The breakdown of the generated revenue within the period is as follows: year 2011, the sum of N11.116tr was generated and the sum of N6.158tr was shared by the three tiers at the Federation Accounts Allocation Committee (FAAC); year 2012, the sum of N10.654tr was generated and the sum of N6.564 was shared at FAAC; year 2013, the sum of N9.759tr revenue was collected and N7.488tr distributed by the three tiers, while last year, the sum of N10.091tr was generated and the sum of N6.058tr shared at FAAC.
In spite of this somewhat rosy situation, the period also witnessed what could be described as a boom in the activities of debt accumulation by both the states and the federal government, particularly at the domestic debt market, with the Debt Management Office (DMO), the country’s debt management agency, throwing all caution to the wind and approving every application by the states to raise money from the debt market, even after it had undertaken a very thorough Debt Sustainability Analysis (DSA) on the 36 states and the Federal Capital Territory, which revealed very risky position of states’ finances in a ratio of debt to their internally generated revenues (IGRs), which should be the basis of their credit rating, as opposed to oil revenue allocation, because oil is a finite product.
With the support of the DMO and the Securities and Exchange Commission (SEC), the states even in the face of adequate finances at their disposal, developed the appetite for loans from the capital market and money market until the then Central Bank Governor, Mallam Sanusi Lamido Sanusi, had to stop banks from further lending money to them when it became clear that the loans were not for investment but needed to fund their excesses.
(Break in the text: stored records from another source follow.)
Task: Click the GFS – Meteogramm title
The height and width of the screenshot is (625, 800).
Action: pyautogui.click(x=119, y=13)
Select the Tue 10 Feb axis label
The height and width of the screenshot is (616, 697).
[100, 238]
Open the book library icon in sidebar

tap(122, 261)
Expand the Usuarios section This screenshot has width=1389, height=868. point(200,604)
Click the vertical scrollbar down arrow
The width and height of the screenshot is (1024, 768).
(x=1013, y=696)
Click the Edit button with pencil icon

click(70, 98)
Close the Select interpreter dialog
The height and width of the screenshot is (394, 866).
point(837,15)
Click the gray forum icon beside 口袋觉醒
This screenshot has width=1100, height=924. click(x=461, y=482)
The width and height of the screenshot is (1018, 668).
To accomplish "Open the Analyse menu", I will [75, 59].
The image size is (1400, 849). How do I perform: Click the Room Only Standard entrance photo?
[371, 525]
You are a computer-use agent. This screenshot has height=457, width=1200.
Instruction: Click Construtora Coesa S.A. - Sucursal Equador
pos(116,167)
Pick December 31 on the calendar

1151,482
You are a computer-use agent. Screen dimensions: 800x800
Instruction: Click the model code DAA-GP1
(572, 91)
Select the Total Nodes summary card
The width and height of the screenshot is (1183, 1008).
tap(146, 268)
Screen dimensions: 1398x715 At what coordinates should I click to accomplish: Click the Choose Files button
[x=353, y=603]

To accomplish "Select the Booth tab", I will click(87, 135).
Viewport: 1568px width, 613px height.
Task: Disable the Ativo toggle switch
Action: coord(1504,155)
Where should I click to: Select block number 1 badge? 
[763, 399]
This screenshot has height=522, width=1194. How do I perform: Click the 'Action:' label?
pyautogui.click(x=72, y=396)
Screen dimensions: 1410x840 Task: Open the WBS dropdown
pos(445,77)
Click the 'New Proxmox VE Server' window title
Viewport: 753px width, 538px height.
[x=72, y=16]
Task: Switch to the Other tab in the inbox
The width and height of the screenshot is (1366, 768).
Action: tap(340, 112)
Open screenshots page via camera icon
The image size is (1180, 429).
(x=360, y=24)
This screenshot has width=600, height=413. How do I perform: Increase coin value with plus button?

Sanusi, accordingly, raised lending.
By year 2013, when the Debt Management Office (DMO) concluded the domestic debt data reconstruction of the public debt liabilities in the country’s 36 states and the Federal Capital Territory (FCT), which The Guardian exclusively obtained and reported, the total liabilities of states was put at N1.86tr as at the end of June, 2012, up from the N1.42tr level in December 2011.
A breakdown of the figure indicates that local or domestic debt obligations account for N1.186tr with the balance being the foreign debt liabilities. Contractors’ liabilities top the chart on the debt table, followed closely by commercial banks’ loans, bonds, pension and gratuity and government-to-government debt in that order.
According to the report: “The total public debt of the 36 states rose from N1.42tr as at December 31, 2011 to N1.86tr by June 2012. The marginal increase of about 3.32 per cent was as a result of slight increases in both the external and domestic debt stocks.”